Brano di testo:
■ ■ ■ ■ ■ ■ ■
L'asma è forse una delle malattie che più preoccupano i genitori: gli attacchi acuti possono essere molto pericolosi e si manifestano all'improvviso. In questi casi, però, i bambini si curano esattamente come gli adulti: con farmaci b2 agonisti (broncodilatatori) e cortisonici (potenti antinfiammatori), naturalmente a dosi più basse. Una prima revisione di 8 studi, effettuati su bambini dai 18 mesi ai 17 anni, ha confermato l'efficacia dei b2 agonisti in tutti i casi di asma, suggerendo l'associazione con un anticolinergico solo per i bambini in età scolare, affetti da esacerbazioni (crisi sempre più intense) ricorrenti.
■ ■ ■ ■ ■ ■ ■
Record mostrati:
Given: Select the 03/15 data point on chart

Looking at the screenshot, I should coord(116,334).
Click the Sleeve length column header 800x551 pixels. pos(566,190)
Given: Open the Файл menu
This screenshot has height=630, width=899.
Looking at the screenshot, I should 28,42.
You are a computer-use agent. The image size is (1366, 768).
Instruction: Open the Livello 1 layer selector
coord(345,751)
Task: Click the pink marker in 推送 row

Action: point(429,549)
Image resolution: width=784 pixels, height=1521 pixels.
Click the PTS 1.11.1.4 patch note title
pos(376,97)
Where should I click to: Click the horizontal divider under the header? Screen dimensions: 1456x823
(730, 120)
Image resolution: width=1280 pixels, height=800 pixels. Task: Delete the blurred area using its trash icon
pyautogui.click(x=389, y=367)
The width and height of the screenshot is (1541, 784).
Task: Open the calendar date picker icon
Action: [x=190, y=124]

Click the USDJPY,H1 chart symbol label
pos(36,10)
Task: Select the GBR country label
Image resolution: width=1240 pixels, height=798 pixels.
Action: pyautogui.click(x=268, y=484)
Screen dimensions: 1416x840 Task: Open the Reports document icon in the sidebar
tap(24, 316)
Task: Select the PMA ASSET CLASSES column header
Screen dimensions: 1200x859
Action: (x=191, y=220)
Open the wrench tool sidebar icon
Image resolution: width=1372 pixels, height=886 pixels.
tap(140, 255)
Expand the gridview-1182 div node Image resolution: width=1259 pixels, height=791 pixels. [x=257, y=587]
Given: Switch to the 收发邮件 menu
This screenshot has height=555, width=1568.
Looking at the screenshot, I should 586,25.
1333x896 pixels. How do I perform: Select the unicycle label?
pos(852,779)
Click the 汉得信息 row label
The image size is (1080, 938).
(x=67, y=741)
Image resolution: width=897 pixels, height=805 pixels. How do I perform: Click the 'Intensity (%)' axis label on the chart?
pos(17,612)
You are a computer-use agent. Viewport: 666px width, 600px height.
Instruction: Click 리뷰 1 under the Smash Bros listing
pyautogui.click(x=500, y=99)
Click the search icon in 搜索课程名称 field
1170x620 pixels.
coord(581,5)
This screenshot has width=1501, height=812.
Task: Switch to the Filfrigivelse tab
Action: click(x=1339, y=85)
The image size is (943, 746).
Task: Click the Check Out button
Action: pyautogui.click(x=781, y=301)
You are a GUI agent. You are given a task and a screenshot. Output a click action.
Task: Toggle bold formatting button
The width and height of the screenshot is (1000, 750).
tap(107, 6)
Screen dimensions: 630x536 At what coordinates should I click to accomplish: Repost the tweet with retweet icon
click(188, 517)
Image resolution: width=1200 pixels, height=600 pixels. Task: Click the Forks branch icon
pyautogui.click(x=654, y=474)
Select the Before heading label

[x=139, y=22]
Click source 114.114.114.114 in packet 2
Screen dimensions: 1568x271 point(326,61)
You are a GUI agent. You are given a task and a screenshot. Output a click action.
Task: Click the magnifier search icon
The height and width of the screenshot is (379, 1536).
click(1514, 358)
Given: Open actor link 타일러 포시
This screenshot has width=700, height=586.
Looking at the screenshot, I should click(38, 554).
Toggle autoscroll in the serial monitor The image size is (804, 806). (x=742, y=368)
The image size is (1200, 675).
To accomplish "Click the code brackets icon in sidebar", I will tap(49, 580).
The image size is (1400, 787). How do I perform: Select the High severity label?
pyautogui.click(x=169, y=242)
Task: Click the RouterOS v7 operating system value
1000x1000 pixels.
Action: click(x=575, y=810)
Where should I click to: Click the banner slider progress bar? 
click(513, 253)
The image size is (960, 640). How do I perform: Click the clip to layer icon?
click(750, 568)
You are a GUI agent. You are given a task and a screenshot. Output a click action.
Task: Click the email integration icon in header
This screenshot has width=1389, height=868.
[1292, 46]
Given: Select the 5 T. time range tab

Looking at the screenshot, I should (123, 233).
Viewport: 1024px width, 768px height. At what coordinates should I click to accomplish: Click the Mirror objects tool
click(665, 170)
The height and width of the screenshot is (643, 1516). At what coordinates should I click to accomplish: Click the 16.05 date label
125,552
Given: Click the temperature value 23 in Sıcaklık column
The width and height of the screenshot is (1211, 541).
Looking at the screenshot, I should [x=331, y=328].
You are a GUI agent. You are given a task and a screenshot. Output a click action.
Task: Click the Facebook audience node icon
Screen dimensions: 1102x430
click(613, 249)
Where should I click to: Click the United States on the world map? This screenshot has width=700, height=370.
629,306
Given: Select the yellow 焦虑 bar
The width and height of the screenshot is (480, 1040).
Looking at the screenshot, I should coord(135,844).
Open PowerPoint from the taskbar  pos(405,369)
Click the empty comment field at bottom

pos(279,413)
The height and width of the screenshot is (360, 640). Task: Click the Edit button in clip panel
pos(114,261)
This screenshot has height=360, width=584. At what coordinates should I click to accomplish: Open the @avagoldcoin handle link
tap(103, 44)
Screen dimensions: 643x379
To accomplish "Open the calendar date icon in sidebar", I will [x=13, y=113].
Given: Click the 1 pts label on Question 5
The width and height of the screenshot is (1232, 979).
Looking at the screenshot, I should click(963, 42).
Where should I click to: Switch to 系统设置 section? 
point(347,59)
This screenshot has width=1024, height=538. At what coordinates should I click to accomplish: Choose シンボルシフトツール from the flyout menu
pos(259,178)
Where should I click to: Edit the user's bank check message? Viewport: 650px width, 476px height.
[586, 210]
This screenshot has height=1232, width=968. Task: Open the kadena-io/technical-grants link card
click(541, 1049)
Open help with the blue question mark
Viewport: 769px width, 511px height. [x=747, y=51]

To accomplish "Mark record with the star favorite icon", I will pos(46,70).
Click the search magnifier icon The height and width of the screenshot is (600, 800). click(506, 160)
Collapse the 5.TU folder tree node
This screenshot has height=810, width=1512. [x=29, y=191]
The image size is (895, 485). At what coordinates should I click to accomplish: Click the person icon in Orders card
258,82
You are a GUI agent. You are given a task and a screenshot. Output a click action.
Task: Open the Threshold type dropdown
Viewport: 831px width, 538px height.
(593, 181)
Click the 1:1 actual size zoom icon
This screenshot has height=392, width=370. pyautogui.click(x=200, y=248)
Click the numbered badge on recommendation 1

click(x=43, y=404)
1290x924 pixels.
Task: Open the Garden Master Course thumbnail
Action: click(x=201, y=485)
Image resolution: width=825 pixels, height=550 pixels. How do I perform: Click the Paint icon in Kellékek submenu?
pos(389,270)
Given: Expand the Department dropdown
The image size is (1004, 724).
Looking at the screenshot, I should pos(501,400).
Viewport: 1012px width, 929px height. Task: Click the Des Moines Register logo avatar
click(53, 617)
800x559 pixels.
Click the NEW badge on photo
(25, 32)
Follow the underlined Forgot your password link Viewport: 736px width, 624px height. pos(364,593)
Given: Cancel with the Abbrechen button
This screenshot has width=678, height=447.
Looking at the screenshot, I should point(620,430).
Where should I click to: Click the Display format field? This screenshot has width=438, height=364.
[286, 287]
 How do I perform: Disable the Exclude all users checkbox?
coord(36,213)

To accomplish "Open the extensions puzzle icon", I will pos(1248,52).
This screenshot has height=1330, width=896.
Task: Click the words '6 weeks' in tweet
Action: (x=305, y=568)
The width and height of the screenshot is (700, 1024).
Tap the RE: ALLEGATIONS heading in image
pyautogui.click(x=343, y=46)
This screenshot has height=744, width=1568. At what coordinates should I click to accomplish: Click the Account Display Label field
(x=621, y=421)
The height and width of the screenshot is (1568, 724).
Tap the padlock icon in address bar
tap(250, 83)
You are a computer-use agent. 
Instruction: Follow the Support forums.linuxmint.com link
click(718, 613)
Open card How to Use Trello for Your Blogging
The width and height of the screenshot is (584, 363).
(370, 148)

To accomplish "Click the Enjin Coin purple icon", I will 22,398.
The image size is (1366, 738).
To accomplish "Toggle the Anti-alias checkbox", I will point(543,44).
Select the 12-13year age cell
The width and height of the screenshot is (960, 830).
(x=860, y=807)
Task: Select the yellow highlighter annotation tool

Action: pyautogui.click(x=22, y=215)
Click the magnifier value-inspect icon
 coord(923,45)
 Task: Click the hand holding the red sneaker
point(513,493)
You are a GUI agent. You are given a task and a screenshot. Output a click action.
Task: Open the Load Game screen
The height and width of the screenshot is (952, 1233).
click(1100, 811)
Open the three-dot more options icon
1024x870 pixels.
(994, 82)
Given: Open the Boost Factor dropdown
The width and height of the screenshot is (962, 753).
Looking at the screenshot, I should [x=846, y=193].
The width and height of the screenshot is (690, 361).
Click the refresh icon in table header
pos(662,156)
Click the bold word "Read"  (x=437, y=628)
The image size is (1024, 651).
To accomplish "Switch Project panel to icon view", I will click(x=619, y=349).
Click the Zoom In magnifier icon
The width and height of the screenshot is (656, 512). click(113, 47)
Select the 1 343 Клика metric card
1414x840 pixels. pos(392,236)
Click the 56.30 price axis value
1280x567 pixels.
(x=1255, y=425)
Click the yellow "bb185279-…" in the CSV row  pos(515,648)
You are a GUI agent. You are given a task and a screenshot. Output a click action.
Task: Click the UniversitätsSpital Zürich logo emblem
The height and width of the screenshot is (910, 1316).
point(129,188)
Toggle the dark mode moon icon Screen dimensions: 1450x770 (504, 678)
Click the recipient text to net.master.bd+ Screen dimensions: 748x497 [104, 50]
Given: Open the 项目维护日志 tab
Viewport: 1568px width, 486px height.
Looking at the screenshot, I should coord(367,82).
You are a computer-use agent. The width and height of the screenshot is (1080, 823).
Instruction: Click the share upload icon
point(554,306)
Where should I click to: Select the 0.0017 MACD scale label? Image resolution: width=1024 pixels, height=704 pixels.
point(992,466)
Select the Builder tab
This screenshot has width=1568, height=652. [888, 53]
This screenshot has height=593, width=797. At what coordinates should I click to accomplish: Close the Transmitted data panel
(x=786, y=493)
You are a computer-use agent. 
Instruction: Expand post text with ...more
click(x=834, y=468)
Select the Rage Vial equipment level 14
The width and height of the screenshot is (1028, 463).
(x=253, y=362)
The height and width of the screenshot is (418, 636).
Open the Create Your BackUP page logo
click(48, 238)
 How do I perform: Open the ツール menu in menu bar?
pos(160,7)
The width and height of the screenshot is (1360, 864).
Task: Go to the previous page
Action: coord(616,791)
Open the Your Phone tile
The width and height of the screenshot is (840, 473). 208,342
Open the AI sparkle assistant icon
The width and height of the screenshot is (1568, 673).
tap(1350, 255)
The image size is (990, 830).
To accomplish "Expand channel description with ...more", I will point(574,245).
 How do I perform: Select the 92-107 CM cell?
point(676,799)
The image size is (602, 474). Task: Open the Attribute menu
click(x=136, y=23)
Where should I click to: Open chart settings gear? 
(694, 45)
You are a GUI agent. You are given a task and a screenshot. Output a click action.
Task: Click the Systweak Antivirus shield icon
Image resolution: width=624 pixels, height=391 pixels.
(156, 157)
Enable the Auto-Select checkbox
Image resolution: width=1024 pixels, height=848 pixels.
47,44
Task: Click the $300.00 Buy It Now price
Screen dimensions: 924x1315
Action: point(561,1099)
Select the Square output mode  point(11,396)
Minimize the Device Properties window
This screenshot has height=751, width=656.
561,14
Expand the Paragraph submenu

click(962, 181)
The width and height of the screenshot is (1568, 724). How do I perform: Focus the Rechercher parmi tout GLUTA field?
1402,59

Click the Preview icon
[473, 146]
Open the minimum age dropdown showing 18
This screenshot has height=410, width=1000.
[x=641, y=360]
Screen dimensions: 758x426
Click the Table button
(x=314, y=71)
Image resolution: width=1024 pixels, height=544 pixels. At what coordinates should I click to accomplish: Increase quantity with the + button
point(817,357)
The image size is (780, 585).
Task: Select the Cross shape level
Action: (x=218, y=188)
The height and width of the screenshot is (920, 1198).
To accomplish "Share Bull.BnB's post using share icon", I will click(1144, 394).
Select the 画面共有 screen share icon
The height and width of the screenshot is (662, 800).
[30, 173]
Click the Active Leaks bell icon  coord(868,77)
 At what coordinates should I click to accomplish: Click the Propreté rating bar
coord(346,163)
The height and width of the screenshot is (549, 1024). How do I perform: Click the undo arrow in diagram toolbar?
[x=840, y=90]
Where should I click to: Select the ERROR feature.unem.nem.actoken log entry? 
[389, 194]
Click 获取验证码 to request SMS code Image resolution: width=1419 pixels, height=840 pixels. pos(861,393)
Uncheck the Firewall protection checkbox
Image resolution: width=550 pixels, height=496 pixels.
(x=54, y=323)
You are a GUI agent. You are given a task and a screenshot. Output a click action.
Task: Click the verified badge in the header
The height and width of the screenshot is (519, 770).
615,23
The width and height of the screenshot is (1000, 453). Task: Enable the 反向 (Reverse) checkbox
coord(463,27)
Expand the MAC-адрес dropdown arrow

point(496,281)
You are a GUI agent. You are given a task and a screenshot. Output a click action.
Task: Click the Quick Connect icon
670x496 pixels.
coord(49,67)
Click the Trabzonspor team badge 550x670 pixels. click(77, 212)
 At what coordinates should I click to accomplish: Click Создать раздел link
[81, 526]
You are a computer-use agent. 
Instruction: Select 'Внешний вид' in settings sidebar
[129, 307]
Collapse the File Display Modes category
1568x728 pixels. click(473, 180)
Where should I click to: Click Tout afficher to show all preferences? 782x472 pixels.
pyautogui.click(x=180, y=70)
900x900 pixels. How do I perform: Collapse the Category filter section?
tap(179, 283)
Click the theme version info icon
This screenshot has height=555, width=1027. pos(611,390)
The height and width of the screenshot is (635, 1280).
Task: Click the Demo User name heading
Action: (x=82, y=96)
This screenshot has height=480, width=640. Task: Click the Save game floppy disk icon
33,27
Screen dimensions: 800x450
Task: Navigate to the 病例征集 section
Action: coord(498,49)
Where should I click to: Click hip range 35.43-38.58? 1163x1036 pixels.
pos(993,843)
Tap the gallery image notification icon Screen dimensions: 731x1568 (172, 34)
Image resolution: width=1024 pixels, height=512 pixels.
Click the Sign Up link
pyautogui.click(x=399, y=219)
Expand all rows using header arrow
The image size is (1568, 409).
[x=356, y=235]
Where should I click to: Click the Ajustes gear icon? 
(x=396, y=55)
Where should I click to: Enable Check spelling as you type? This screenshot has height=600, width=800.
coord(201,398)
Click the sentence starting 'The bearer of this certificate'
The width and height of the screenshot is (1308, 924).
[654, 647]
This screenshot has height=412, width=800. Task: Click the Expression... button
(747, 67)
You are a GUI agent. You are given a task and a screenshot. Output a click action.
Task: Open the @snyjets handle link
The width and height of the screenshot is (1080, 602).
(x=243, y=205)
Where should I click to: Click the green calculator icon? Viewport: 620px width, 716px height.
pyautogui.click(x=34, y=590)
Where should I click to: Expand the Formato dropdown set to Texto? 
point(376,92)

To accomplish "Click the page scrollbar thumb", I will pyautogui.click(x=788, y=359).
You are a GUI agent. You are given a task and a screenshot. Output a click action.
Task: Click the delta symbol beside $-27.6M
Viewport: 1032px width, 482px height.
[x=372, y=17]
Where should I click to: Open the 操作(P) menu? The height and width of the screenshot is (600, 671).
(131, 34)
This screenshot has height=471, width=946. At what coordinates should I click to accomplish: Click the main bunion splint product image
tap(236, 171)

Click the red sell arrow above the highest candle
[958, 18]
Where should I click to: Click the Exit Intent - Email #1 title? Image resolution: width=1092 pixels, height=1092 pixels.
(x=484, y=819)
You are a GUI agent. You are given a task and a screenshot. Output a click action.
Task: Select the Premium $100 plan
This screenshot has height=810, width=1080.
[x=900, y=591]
■ ■ ■ ■ ■ ■ ■
Compito da svolgere: Stabilisci se ciascuna affermazione concorda con il brano sull'asma. Rispondi sì o no e cita le parole del brano che lo decidono. (a) Gli attacchi acuti di asma compaiono all'improvviso. (b) Ai bambini i farmaci vengono dati a dosi più alte che agli adulti. (c) La revisione degli studi consiglia di aggiungere un anticolinergico per tutti i bambini asmatici.

Soluzione scritta:
(a) Sì: "si manifestano all'improvviso".
(b) No: "naturalmente a dosi più basse".
(c) No: "solo per i bambini in età scolare, affetti da esacerbazioni (crisi sempre più intense) ricorrenti".